The vocabulary has grown by about 40% since the Clear Forest days, according to Tague, and now includes pop culture entities such as musical groups, events, entertainers, and sports teams, as well as healthcare industry entity types. Calais is even working with some clients to create specialized vocabularies, and has about a dozen full time natural language programmers adding new entities at the rate of 10-12 items per month. Tague says that he can’t recall hearing the “too focused on business” complaint at all in the past three or four months.

Semantic Proxy

Even though the professional version of Calais was the big news, Tague was more excited to talk to me about SemanticProxy, a new service from Open Calais.

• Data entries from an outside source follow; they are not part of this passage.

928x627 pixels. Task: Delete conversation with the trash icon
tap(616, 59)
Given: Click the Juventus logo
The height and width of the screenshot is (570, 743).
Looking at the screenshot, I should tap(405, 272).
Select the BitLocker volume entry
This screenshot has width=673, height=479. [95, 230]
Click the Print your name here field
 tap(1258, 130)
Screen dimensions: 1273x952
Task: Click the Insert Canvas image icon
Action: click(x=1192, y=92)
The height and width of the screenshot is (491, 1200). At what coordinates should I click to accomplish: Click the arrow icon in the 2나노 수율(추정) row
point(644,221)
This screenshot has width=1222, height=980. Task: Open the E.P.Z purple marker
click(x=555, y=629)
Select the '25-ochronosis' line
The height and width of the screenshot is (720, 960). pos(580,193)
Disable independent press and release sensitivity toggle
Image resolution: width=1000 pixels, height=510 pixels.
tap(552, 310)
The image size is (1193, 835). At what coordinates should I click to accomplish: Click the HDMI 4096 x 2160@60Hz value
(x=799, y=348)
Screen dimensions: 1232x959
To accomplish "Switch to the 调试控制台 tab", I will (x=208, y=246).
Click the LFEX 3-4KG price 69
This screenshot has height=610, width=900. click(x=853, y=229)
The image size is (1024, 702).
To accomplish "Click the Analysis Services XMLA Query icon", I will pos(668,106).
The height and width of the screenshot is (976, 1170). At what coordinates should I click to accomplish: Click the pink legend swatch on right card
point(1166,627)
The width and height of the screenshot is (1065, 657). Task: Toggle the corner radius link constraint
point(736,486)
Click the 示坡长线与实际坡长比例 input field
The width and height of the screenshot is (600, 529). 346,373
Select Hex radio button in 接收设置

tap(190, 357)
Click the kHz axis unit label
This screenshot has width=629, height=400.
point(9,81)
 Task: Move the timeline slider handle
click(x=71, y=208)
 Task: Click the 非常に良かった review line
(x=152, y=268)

SemanticProxy, which is built on Calais 3.0, works like a proxy server for extracting semantic information from web content. It takes a URL, fetches the page, cleans it up and processes it with Calais, and then returns semantic metadata in HTML, RDF, or Microformats.

“In the future, the Web will be one giant yet tightly interconnected information asset that delivers the content and services people need in the fashion and format they desire. Beyond publishing information for people, every site will expose its content in a way that’s readable by machines. Machines will mix, match, filter and aggregate information to greatly improve the experience for everyone,” said Tague. Unfortunately, for a lot of publishers, investing in semantically marking up their content is infeasible — either because they have overwhelmingly large back catalogs of content that needs attention, or because they publish transient content (such as news) that is only read for a short time.

The goal with Calais and services built on it like SemanticProxy are to remove the barriers to marking up and adding semantics to content. “The Semantic Web is going to be a critical mass play,” Tague told me. You need enough publishers to produce semantically marked up content for the vision to work, and the easier you make it for them to add semantics to their content, the more it will happen.

Like Yahoo!’s Search Monkey, which encourages the use of RDF and other semantic markup, Calais and SemanticProxy will help publishers along the road to the Semantic Web by stimulating activity and making it easier to markup content.